Having read the data, transcribe all of it without deviation.

------------

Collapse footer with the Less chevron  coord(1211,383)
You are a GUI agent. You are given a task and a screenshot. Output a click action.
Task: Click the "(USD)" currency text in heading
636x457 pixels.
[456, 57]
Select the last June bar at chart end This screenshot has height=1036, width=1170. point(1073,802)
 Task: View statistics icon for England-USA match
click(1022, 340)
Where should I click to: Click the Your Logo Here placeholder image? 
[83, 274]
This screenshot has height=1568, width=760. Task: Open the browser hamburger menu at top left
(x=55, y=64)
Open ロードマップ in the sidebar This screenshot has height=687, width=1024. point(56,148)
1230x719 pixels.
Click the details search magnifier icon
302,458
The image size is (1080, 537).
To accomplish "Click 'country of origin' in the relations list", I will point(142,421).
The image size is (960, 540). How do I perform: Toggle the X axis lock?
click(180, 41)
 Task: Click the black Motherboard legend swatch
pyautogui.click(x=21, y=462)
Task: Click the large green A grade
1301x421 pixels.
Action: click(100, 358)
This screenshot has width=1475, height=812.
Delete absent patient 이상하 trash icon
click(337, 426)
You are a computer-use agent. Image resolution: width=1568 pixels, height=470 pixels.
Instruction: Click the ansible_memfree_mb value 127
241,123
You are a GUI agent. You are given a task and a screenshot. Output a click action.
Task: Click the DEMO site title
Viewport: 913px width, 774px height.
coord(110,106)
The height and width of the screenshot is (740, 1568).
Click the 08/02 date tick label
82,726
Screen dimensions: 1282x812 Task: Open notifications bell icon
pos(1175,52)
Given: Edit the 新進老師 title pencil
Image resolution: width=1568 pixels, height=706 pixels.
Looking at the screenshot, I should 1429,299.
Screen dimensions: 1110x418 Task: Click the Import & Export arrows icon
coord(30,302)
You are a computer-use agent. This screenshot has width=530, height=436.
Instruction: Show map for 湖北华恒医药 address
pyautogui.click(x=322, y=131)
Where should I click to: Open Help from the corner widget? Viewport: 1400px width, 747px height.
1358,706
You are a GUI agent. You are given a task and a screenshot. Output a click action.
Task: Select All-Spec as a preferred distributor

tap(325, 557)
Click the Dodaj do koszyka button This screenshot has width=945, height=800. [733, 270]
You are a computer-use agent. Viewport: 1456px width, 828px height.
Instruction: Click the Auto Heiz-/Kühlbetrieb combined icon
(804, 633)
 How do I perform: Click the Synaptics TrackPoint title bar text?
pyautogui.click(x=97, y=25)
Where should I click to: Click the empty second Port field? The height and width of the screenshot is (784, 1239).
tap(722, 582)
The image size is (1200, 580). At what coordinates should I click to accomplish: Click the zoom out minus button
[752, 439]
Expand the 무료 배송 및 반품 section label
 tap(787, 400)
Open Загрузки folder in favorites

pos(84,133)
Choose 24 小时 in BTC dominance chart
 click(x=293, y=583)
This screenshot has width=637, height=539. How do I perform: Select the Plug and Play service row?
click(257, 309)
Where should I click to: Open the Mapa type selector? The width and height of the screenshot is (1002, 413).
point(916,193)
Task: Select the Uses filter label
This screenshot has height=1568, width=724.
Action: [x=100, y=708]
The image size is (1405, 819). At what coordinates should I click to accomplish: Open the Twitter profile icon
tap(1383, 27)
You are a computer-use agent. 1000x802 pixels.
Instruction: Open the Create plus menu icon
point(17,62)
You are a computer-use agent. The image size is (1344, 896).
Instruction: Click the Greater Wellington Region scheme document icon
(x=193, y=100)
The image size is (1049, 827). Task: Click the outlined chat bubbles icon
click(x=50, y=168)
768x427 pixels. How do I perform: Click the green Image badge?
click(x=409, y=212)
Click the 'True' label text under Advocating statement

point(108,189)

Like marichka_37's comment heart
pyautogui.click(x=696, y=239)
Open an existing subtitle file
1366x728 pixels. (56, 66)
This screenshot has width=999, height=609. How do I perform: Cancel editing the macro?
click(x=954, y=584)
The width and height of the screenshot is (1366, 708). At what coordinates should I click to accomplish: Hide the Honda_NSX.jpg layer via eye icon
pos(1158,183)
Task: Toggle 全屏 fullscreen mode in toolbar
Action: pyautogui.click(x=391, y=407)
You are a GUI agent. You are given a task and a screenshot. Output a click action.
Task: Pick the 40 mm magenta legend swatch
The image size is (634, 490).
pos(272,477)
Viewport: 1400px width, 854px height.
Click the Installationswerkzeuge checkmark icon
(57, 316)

------------

SOLUTION:
Collapse footer with the Less chevron  coord(1211,383)
You are a GUI agent. You are given a task and a screenshot. Output a click action.
Task: Click the "(USD)" currency text in heading
636x457 pixels.
[456, 57]
Select the last June bar at chart end This screenshot has height=1036, width=1170. point(1073,802)
 Task: View statistics icon for England-USA match
click(1022, 340)
Where should I click to: Click the Your Logo Here placeholder image? 
[83, 274]
This screenshot has height=1568, width=760. Task: Open the browser hamburger menu at top left
(x=55, y=64)
Open ロードマップ in the sidebar This screenshot has height=687, width=1024. point(56,148)
1230x719 pixels.
Click the details search magnifier icon
302,458
The image size is (1080, 537).
To accomplish "Click 'country of origin' in the relations list", I will point(142,421).
The image size is (960, 540). How do I perform: Toggle the X axis lock?
click(180, 41)
 Task: Click the black Motherboard legend swatch
pyautogui.click(x=21, y=462)
Task: Click the large green A grade
1301x421 pixels.
Action: click(100, 358)
This screenshot has width=1475, height=812.
Delete absent patient 이상하 trash icon
click(337, 426)
You are a computer-use agent. Image resolution: width=1568 pixels, height=470 pixels.
Instruction: Click the ansible_memfree_mb value 127
241,123
You are a GUI agent. You are given a task and a screenshot. Output a click action.
Task: Click the DEMO site title
Viewport: 913px width, 774px height.
coord(110,106)
The height and width of the screenshot is (740, 1568).
Click the 08/02 date tick label
82,726
Screen dimensions: 1282x812 Task: Open notifications bell icon
pos(1175,52)
Given: Edit the 新進老師 title pencil
Image resolution: width=1568 pixels, height=706 pixels.
Looking at the screenshot, I should 1429,299.
Screen dimensions: 1110x418 Task: Click the Import & Export arrows icon
coord(30,302)
You are a computer-use agent. This screenshot has width=530, height=436.
Instruction: Show map for 湖北华恒医药 address
pyautogui.click(x=322, y=131)
Where should I click to: Open Help from the corner widget? Viewport: 1400px width, 747px height.
1358,706
You are a GUI agent. You are given a task and a screenshot. Output a click action.
Task: Select All-Spec as a preferred distributor

tap(325, 557)
Click the Dodaj do koszyka button This screenshot has width=945, height=800. [733, 270]
You are a computer-use agent. Viewport: 1456px width, 828px height.
Instruction: Click the Auto Heiz-/Kühlbetrieb combined icon
(804, 633)
 How do I perform: Click the Synaptics TrackPoint title bar text?
pyautogui.click(x=97, y=25)
Where should I click to: Click the empty second Port field? The height and width of the screenshot is (784, 1239).
tap(722, 582)
The image size is (1200, 580). At what coordinates should I click to accomplish: Click the zoom out minus button
[752, 439]
Expand the 무료 배송 및 반품 section label
 tap(787, 400)
Open Загрузки folder in favorites

pos(84,133)
Choose 24 小时 in BTC dominance chart
 click(x=293, y=583)
This screenshot has width=637, height=539. How do I perform: Select the Plug and Play service row?
click(257, 309)
Where should I click to: Open the Mapa type selector? The width and height of the screenshot is (1002, 413).
point(916,193)
Task: Select the Uses filter label
This screenshot has height=1568, width=724.
Action: [x=100, y=708]
The image size is (1405, 819). At what coordinates should I click to accomplish: Open the Twitter profile icon
tap(1383, 27)
You are a computer-use agent. 1000x802 pixels.
Instruction: Open the Create plus menu icon
point(17,62)
You are a computer-use agent. The image size is (1344, 896).
Instruction: Click the Greater Wellington Region scheme document icon
(x=193, y=100)
The image size is (1049, 827). Task: Click the outlined chat bubbles icon
click(x=50, y=168)
768x427 pixels. How do I perform: Click the green Image badge?
click(x=409, y=212)
Click the 'True' label text under Advocating statement

point(108,189)

Like marichka_37's comment heart
pyautogui.click(x=696, y=239)
Open an existing subtitle file
1366x728 pixels. (56, 66)
This screenshot has width=999, height=609. How do I perform: Cancel editing the macro?
click(x=954, y=584)
The width and height of the screenshot is (1366, 708). At what coordinates should I click to accomplish: Hide the Honda_NSX.jpg layer via eye icon
pos(1158,183)
Task: Toggle 全屏 fullscreen mode in toolbar
Action: pyautogui.click(x=391, y=407)
You are a GUI agent. You are given a task and a screenshot. Output a click action.
Task: Pick the 40 mm magenta legend swatch
The image size is (634, 490).
pos(272,477)
Viewport: 1400px width, 854px height.
Click the Installationswerkzeuge checkmark icon
(57, 316)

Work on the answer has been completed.